According to the present invention, a cation exchange resin containing a trace amount of an anion exchange resin is regenerated by passing an acid solution, and after extruding the acid solution, it is washed by passing a carbon dioxide gas-absorbed water. Therefore, even when an anion exchange resin degraded by long-term use is used, the chloride ions exchanged and adsorbed on the anion exchange resin can be eluted, whereby the leakage of anions in the washing with water after regeneration can be achieved. The amount can be reduced, so that the water washing can be completed in a short time, and the anion exchange resin can be used for a long period of time.

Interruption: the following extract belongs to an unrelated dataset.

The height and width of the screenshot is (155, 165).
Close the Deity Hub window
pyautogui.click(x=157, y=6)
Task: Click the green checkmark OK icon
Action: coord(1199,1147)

[Brief description of the drawings]

FIG. 1 is a system diagram showing a method for regenerating a cation exchange resin of an example.

FIG. 2 is a system diagram showing a method for regenerating a cation exchange resin according to another example.

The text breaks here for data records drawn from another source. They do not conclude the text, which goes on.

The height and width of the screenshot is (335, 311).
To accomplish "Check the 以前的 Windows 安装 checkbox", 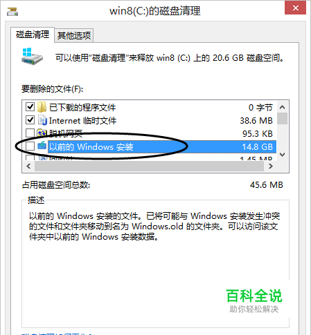I will [30, 146].
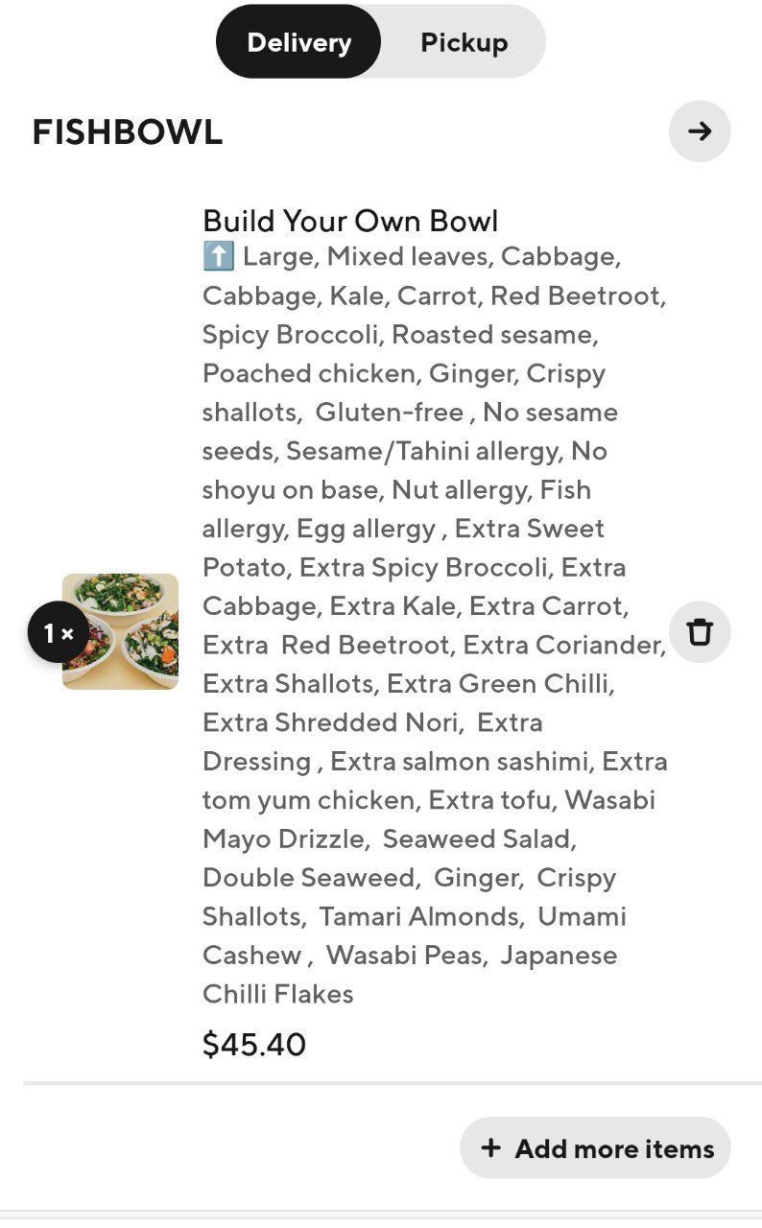Click the blue up-arrow emoji before Large

pyautogui.click(x=218, y=257)
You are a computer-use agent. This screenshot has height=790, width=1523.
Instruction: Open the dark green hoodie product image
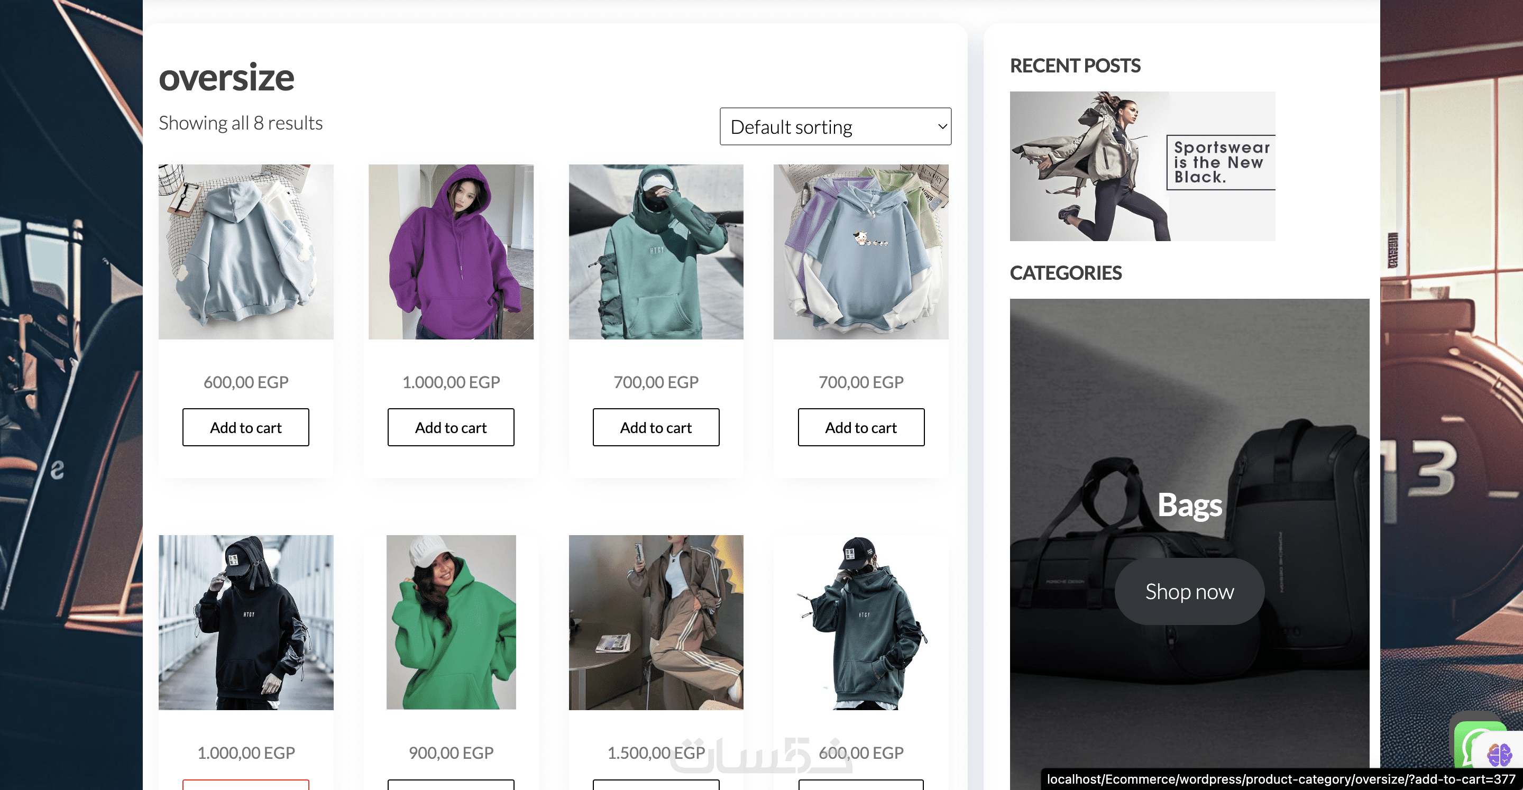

FIG. 3 is a graph showing a change in chlorine ion concentration at the time of flowing water washing of a condensate desalination apparatus.

[Explanation of symbols]

 Reference Signs List A Mixed-bed desalination tower B Cation regeneration tower C Anion regeneration tower D Resin tank 1 Cation exchange resin 2 Anion exchange resin 3 Chemical injection pipe 4 Drainage pipe 5 Washing water pipe 6, 16 Water supply pipe 7, 8 Mixing tank 9 Carbon dioxide gas cylinder 11 Regulator 12 Conductivity Meter 13 Flow Meter 14 Dry Ice 15 Dry Ice Melting Tank

──────────────────────────────────────────────────続 き Continuing on the front page (72) Inventor Nobuhiro Oda 3-4-7 Nishi-Shinjuku, Shinjuku-ku, Tokyo Inside Kurita Kogyo Co., Ltd. (72) Inventor Takeshi Tsurumi 3-4-2 Nishishinjuku, Shinjuku-ku, Tokyo No. Kurita Kogyo Co., Ltd. (56) References JP-A-61-97039 (JP, A) JP-A-51-73749 (JP, A) JP-A-56-62546 (JP, A) (58) Field (Int.Cl. ⁷ , DB name) B01J 49/00-49/02 C02F 1/42

Claims (1)

(57) [Claims] 1. A method for regenerating a cation exchange resin in a mixed-bed desalination apparatus comprising a strongly acidic cation exchange resin and a strongly basic anion exchange resin, wherein the cation exchange resin contains a small amount of anion exchange resin by utilizing a specific gravity difference. Separating the resin, regenerating by passing an acid solution through the cation exchange resin, extruding the acid solution, and washing by passing a carbon dioxide-absorbed water through the mixed bed type desalination apparatus. A method for regenerating a cation exchange resin.